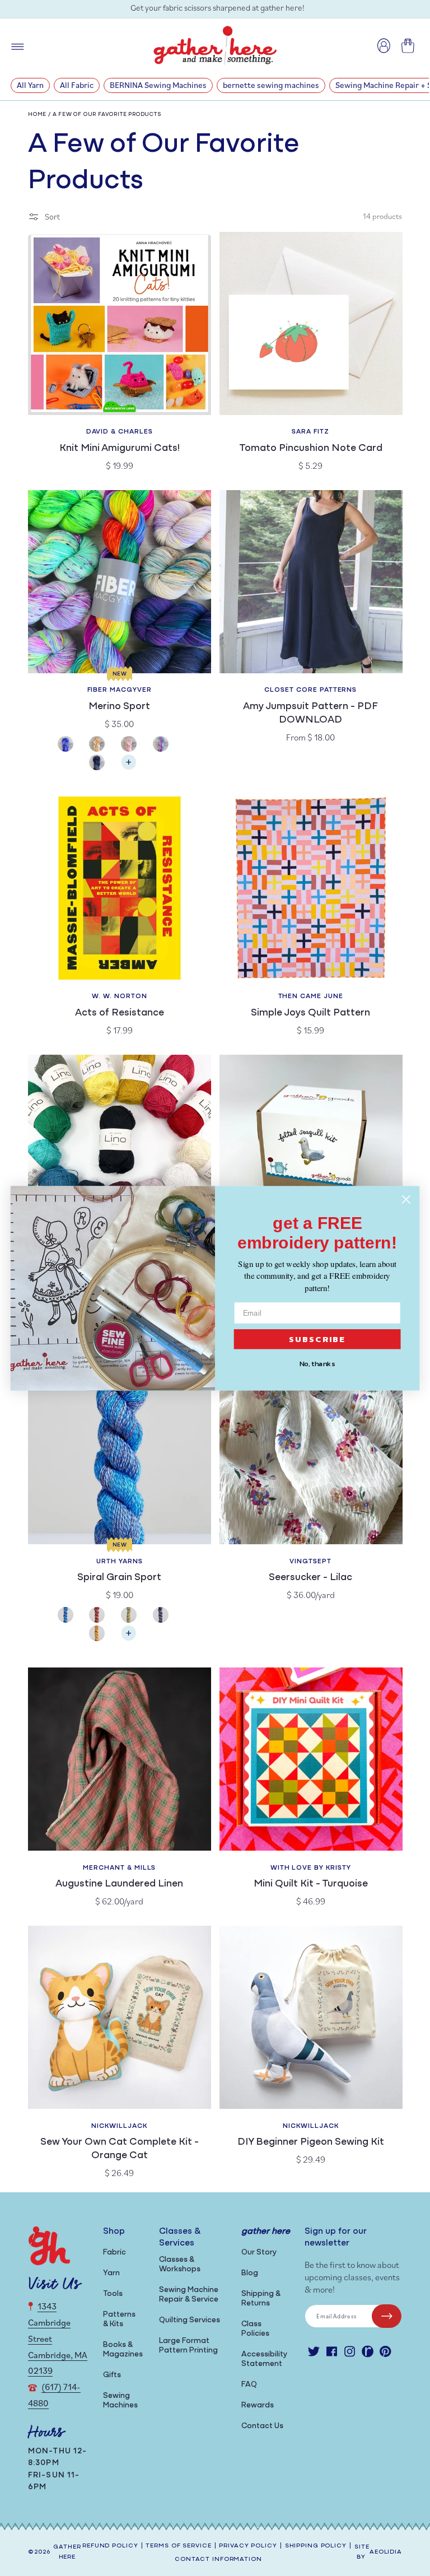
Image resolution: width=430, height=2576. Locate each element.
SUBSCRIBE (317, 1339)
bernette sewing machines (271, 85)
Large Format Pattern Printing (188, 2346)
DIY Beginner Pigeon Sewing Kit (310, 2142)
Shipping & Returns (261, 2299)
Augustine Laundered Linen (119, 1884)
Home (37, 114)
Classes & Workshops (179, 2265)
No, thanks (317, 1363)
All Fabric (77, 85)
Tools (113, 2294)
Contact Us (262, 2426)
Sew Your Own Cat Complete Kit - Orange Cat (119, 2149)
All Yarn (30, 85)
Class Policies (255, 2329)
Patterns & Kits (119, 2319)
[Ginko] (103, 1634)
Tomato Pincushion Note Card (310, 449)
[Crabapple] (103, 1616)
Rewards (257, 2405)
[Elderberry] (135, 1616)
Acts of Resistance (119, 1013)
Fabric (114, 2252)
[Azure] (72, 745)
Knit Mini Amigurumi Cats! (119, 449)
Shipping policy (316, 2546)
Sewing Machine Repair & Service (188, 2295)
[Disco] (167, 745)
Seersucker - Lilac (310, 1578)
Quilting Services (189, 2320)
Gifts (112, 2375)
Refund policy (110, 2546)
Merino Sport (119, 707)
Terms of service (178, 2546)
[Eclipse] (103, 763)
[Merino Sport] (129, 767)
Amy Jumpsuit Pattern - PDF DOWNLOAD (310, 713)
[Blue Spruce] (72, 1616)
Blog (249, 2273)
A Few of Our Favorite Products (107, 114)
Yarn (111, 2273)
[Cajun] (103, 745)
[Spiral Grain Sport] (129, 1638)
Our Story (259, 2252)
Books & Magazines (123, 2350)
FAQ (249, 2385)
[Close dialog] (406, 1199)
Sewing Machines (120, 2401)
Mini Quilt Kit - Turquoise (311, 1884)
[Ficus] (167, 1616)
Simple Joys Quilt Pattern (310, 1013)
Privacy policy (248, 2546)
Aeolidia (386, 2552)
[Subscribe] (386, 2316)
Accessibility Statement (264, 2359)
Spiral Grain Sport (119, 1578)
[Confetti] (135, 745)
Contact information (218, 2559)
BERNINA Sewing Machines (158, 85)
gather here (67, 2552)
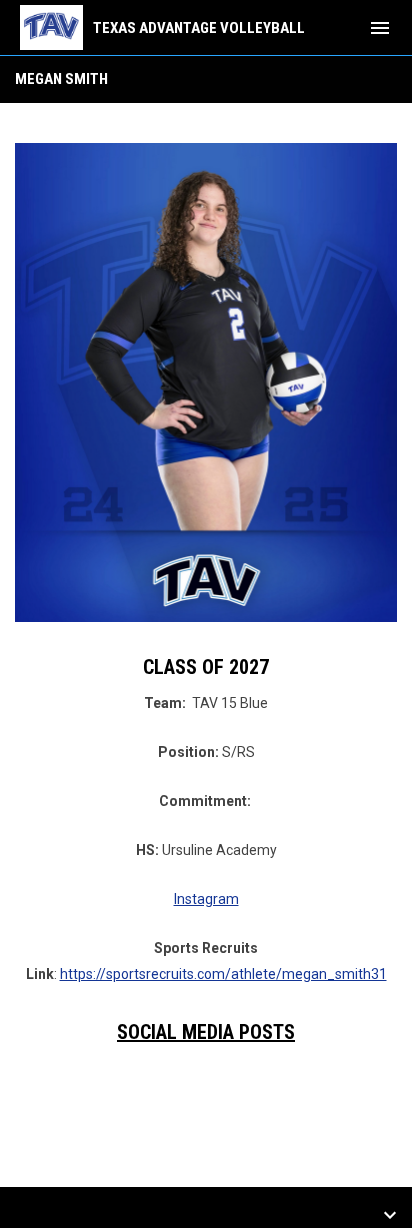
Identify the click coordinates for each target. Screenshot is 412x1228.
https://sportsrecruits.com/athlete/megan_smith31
------------------------------------------------
* **WHAT THE TASK ASKS**:
Please reproduce every row above word for word, leaving out the pictures.

* **THE SOLUTION**:
Image resolution: width=430, height=2576. Locate each element.
SUBSCRIBE (317, 1339)
bernette sewing machines (271, 85)
Large Format Pattern Printing (188, 2346)
DIY Beginner Pigeon Sewing Kit (310, 2142)
Shipping & Returns (261, 2299)
Augustine Laundered Linen (119, 1884)
Home (37, 114)
Classes & Workshops (179, 2265)
No, thanks (317, 1363)
All Fabric (77, 85)
Tools (113, 2294)
Contact Us (262, 2426)
Sew Your Own Cat Complete Kit - Orange Cat (119, 2149)
All Yarn (30, 85)
Class Policies (255, 2329)
Patterns & Kits (119, 2319)
[Ginko] (103, 1634)
Tomato Pincushion Note Card (310, 449)
[Crabapple] (103, 1616)
Rewards (257, 2405)
[Elderberry] (135, 1616)
Acts of Resistance (119, 1013)
Fabric (114, 2252)
[Azure] (72, 745)
Knit Mini Amigurumi Cats! (119, 449)
Shipping policy (316, 2546)
Sewing Machine Repair & Service (188, 2295)
[Disco] (167, 745)
Seersucker - Lilac (310, 1578)
Quilting Services (189, 2320)
Gifts (112, 2375)
Refund policy (110, 2546)
Merino Sport (119, 707)
Terms of service (178, 2546)
[Eclipse] (103, 763)
[Merino Sport] (129, 767)
Amy Jumpsuit Pattern - PDF DOWNLOAD (310, 713)
[Blue Spruce] (72, 1616)
Blog (249, 2273)
A Few of Our Favorite Products (107, 114)
Yarn (111, 2273)
[Cajun] (103, 745)
[Spiral Grain Sport] (129, 1638)
Our Story (259, 2252)
Books & Magazines (123, 2350)
FAQ (249, 2385)
[Close dialog] (406, 1199)
Sewing Machines (120, 2401)
Mini Quilt Kit - Turquoise (311, 1884)
[Ficus] (167, 1616)
Simple Joys Quilt Pattern (310, 1013)
Privacy policy (248, 2546)
Aeolidia (386, 2552)
[Subscribe] (386, 2316)
Accessibility Statement (264, 2359)
Spiral Grain Sport (119, 1578)
[Confetti] (135, 745)
Contact information (218, 2559)
BERNINA Sewing Machines (158, 85)
gather here (67, 2552)
Identify the click coordinates for each target. Screenshot is 412x1228.
https://sportsrecruits.com/athlete/megan_smith31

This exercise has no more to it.